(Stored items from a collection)
(begin)
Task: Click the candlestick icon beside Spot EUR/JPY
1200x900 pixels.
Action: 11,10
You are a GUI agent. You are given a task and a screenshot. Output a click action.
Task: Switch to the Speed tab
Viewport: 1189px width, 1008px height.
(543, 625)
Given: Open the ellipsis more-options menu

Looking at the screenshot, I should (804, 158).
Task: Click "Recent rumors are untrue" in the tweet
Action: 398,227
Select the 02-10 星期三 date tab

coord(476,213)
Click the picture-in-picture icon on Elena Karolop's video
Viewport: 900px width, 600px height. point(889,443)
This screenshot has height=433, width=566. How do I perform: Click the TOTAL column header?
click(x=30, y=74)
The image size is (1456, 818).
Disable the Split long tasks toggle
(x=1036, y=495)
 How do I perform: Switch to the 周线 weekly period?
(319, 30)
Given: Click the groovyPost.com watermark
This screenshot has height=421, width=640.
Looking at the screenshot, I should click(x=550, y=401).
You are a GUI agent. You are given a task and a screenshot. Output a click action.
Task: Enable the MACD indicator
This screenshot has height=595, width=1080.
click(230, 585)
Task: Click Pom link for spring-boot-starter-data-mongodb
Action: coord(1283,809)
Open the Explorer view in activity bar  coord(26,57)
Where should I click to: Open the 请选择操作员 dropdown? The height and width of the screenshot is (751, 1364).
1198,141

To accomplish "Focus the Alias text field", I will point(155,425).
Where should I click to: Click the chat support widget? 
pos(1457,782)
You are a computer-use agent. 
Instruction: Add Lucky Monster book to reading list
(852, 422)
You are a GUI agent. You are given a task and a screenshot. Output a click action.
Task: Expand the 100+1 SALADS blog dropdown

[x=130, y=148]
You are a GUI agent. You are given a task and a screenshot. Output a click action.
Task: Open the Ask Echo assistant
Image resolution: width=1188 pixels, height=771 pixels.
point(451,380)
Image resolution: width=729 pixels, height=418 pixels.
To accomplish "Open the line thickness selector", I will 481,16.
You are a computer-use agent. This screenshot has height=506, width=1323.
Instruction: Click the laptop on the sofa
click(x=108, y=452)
(end)
▶ **Aim**
Lay out the records starting at the line containing "How do I perform: Switch" and ending at the line containing "Looking at the screenshot, I should click(x=550, y=401)." as a Markdown table with the columns Row and Line. Leave out blank lines.

▶ **Output of the exercise**
| Row | Line |
|---|---|
| 1 |  How do I perform: Switch to the 周线 weekly period? |
| 2 | (319, 30) |
| 3 | Given: Click the groovyPost.com watermark |
| 4 | This screenshot has height=421, width=640. |
| 5 | Looking at the screenshot, I should click(x=550, y=401). |